→ **Document passage**:
>>>
# Brinkman charcoal smoker



## CWS4322 (Aug 26, 2011)

Okay--I took my parents' garbage to the dump the other night, and didn't encounter the resident bear...(being that they are in one of the remotest areas of MN, one goes to the dump--no such thing as garbage pickup and there is usually a bear there). Lo and behold, what was there, a Brinkman smoker (complete with charcoal and the racks, and the user manual! Could I leave it there to get crushed and sent the landfill? Not on your life. (Now I just have to go to the UPS Store and get a box big enough to ship it to Ogdensburg, NY so it arrives before the train arrives in Syracuse). I'm thinking smoked salmon...I'm thinking using cherry wood instead of charcoal...my DH is going to kill me for bring home s/one else's trash...but it was such a find! I'm thinking smoked turkey legs...


----------



## Snip 13 (Aug 26, 2011)

Just comes to show, one mans trash is another mans treasure lol! Lucky you  I would have taken it too!!


----------



## pacanis (Aug 26, 2011)
<<<
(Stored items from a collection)
>>>
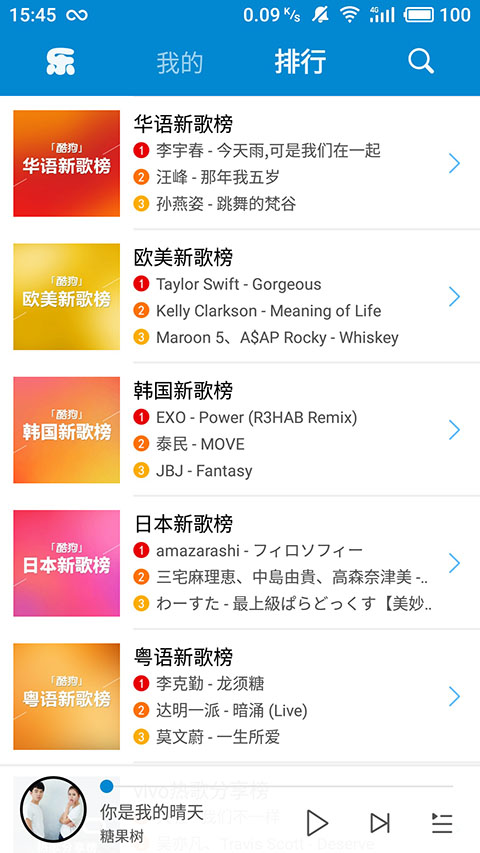Switch to the 我的 tab

point(180,62)
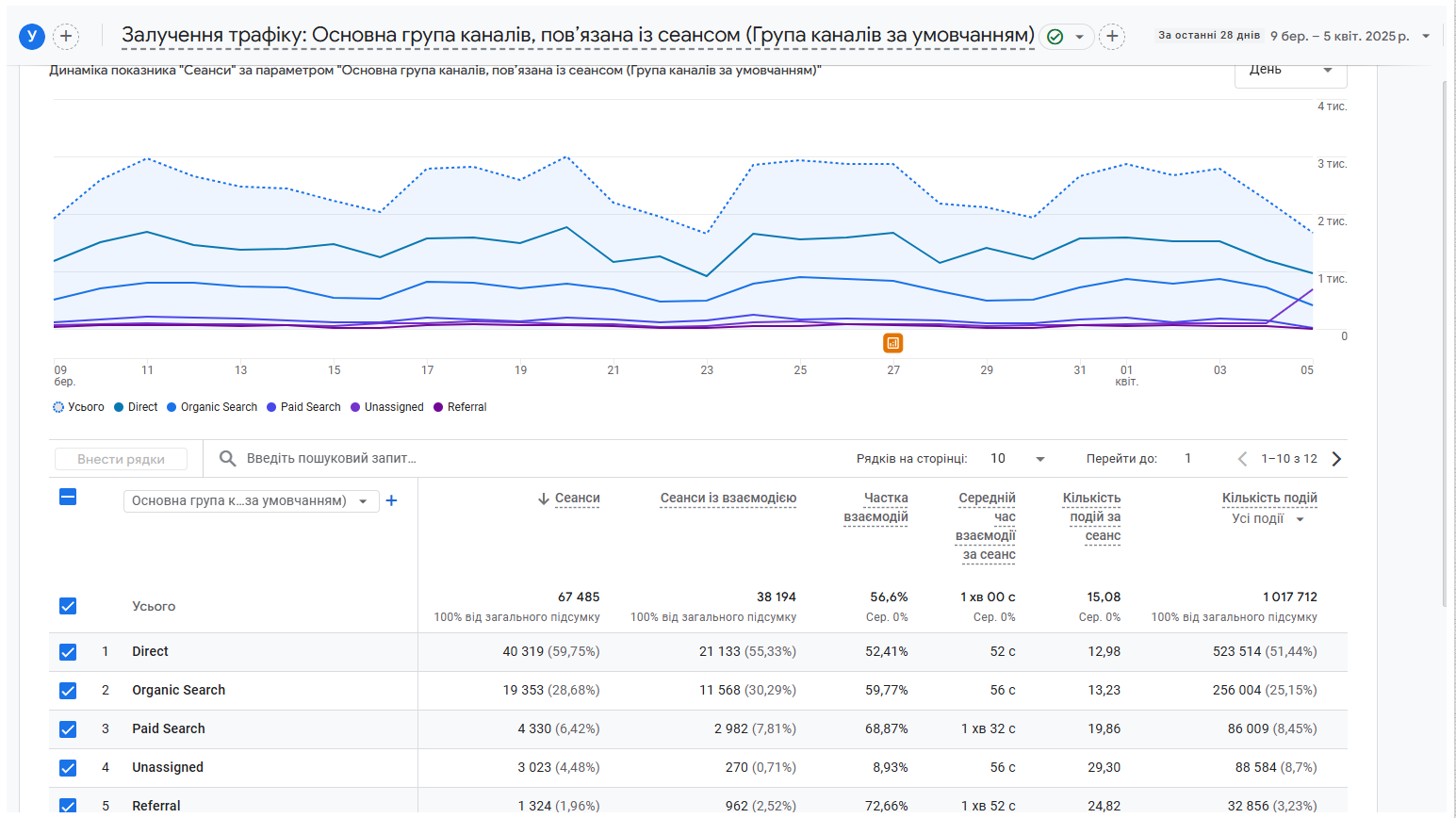
Task: Click the 'Paid Search' legend color dot
Action: tap(271, 407)
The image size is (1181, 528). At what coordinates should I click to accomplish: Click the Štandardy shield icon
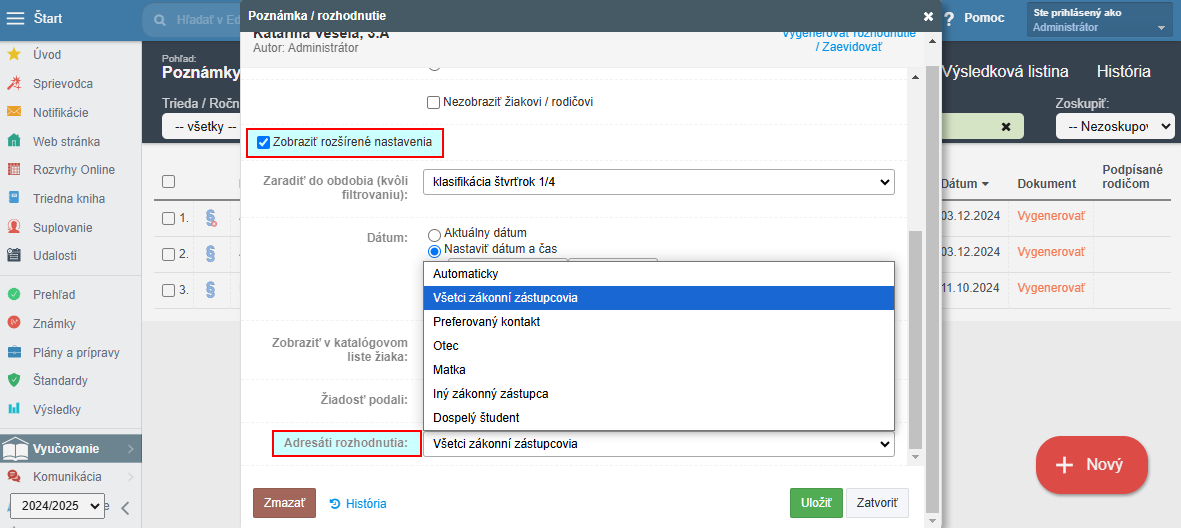point(14,380)
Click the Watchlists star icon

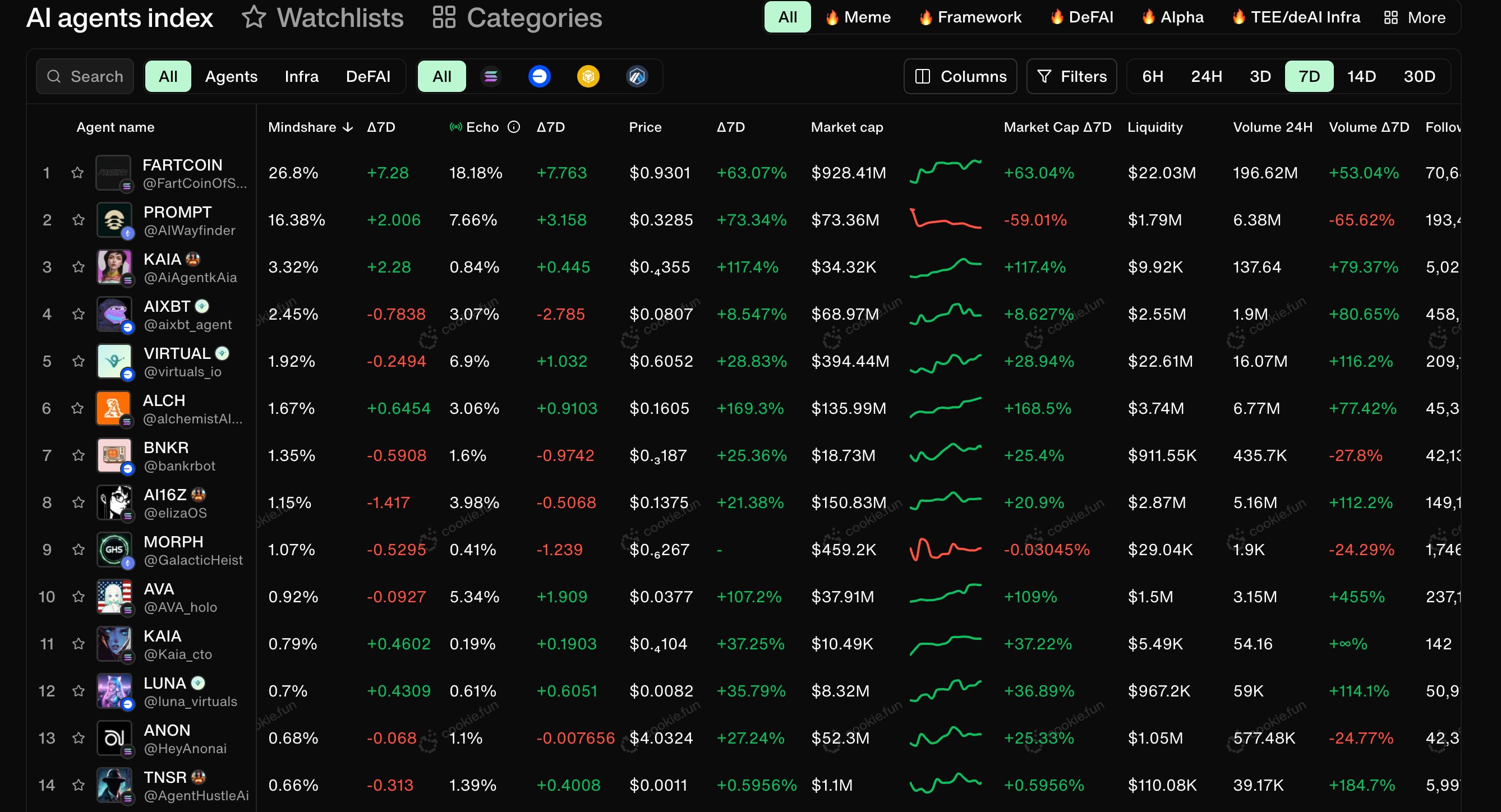click(x=254, y=17)

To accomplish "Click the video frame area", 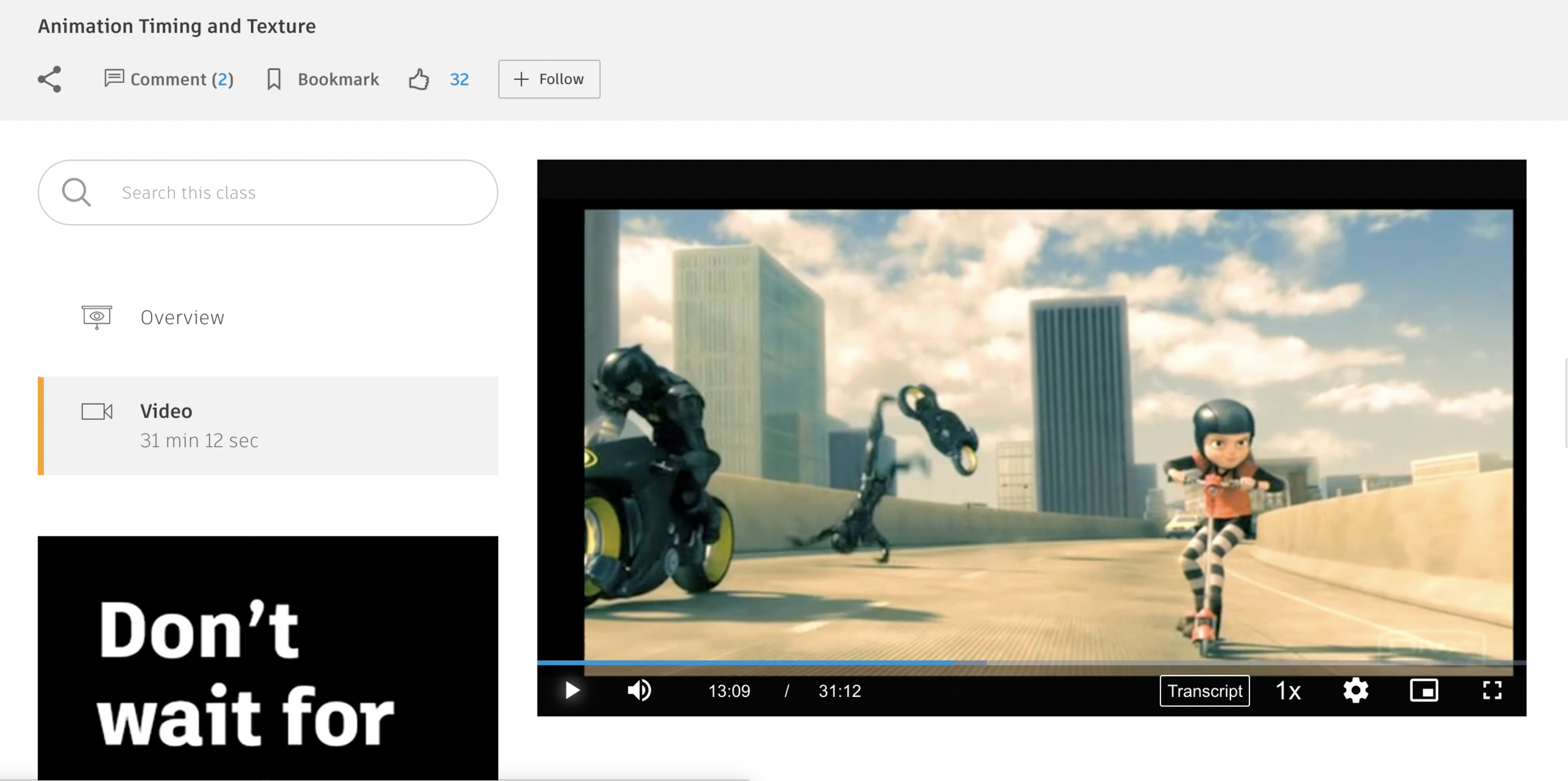I will click(x=1047, y=433).
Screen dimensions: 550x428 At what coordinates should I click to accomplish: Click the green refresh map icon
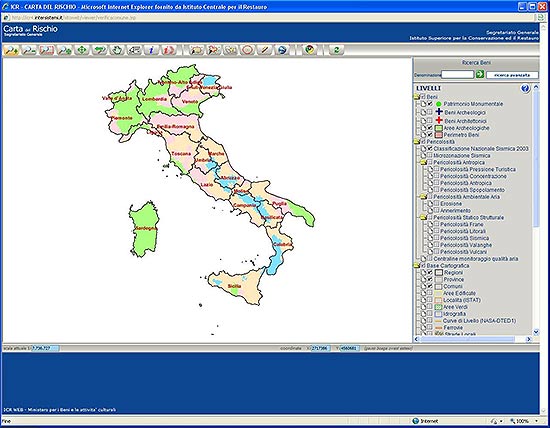click(336, 50)
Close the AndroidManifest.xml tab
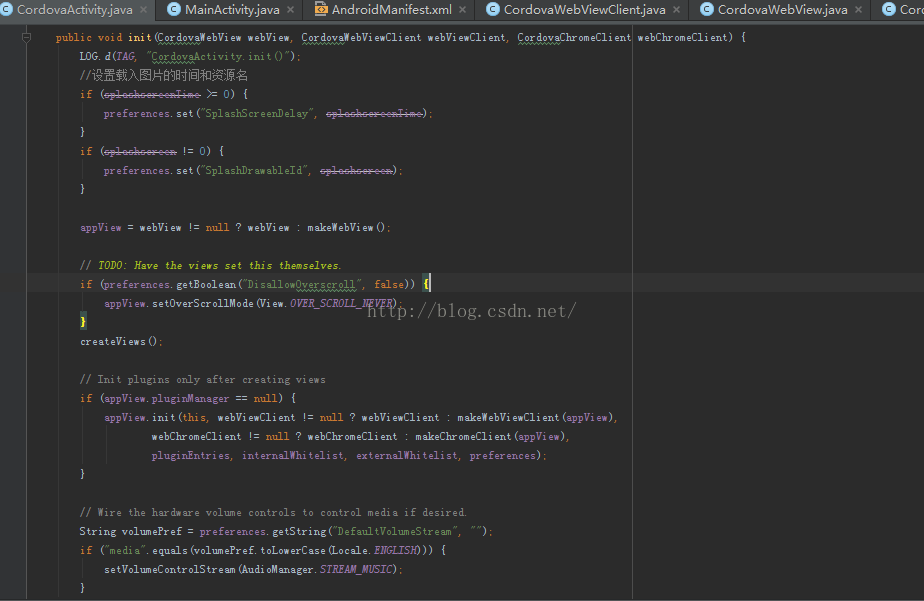Screen dimensions: 924x601 (x=463, y=10)
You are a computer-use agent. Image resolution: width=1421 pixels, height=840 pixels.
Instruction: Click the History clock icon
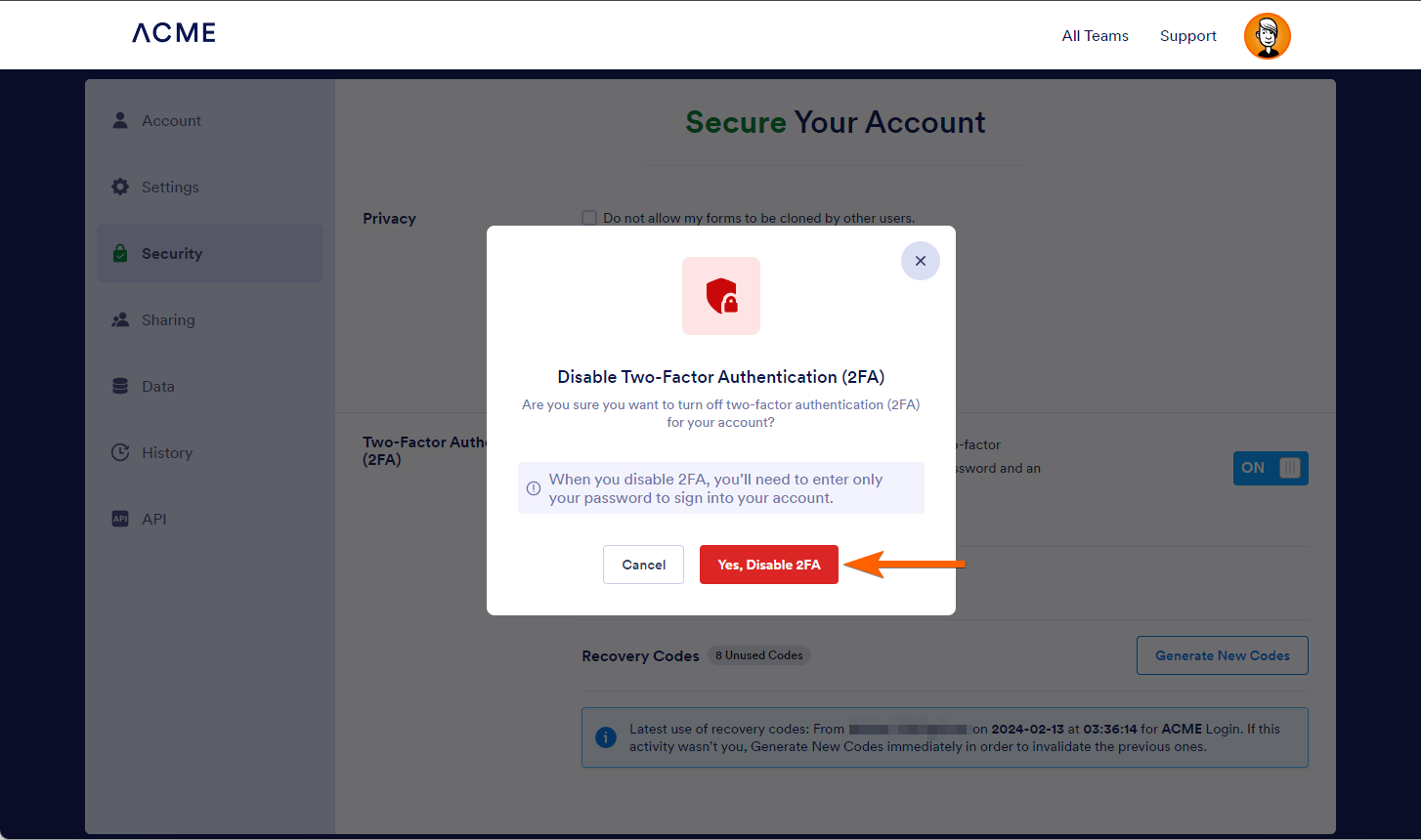pos(120,452)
<<<
→ **Tasks to complete**:
A. Reproduce word for word everything in the smoker thread from "## CWS4322 (Aug" down to "smoked turkey legs...".
B. Decide whether each statement agrees with the smoker thread, answering yes or no and quoting the words of the thread that settle it: (i) The smoker was found with its user manual. (ii) The area where the parents live has garbage pickup. (iii) The first poster ran into the resident bear at the dump.
C. Continue the smoker thread from its last line.
The material above is separate from the smoker thread.

→ **Outputs**:
A.
## CWS4322 (Aug 26, 2011)

Okay--I took my parents' garbage to the dump the other night, and didn't encounter the resident bear...(being that they are in one of the remotest areas of MN, one goes to the dump--no such thing as garbage pickup and there is usually a bear there). Lo and behold, what was there, a Brinkman smoker (complete with charcoal and the racks, and the user manual! Could I leave it there to get crushed and sent the landfill? Not on your life. (Now I just have to go to the UPS Store and get a box big enough to ship it to Ogdensburg, NY so it arrives before the train arrives in Syracuse). I'm thinking smoked salmon...I'm thinking using cherry wood instead of charcoal...my DH is going to kill me for bring home s/one else's trash...but it was such a find! I'm thinking smoked turkey legs...

B.
(i) Yes: "and the user manual!"
(ii) No: "no such thing as garbage pickup"
(iii) No: "didn't encounter the resident bear"

C.
Cut some cardboard up and find some way to cross-brace the inside of it. Vertical smokers get damaged easily, even being shipped by the factory. Some 4" strips cut to length with a notch halfway through in the middle, to make a + should do it. Or maybe even a lot of packing material poured or stuffed into the corners of the box after it is packaged up.

Good find. Someone was probably hoping someone would find use for it. Around here I can set something remotely useable looking in front of the house and it's gone in ten minutes... as long as there's not a For Sale sign in front of it


----------



## CWS4322 (Aug 27, 2011)

It comes apart, so I have packed it in two boxes with packing materials and cardboard "slices" in between. The "wood" chips that were there were hickory and mesquite. Obviously, the people who left it assumed s/one would pick it up. I always volunteer to take the garbage to the dump--I've found some really cool things there. However, this is the first time I've visited and not driven out, so I have to ship my finds back! I'm looking forward to trying out the smoker.


----------



## 4meandthem (Aug 27, 2011)

Sign on the office door at the dump:


This years office bbq will be cancelled.
We have nothing to cook the bear on
since our beloved smoker has disappeared.


J/K...Nice score I have owned several of them.
I used water soaked cherry chunks on top of the charcoal.
Smoked whole turkey and salmon were my favorites. I did a venison
roast too that I wrapped in Bacon first. Try some different liquids and drop some veggies in the water.


----------



## pacanis (Aug 27, 2011)

Now _that_ was funny!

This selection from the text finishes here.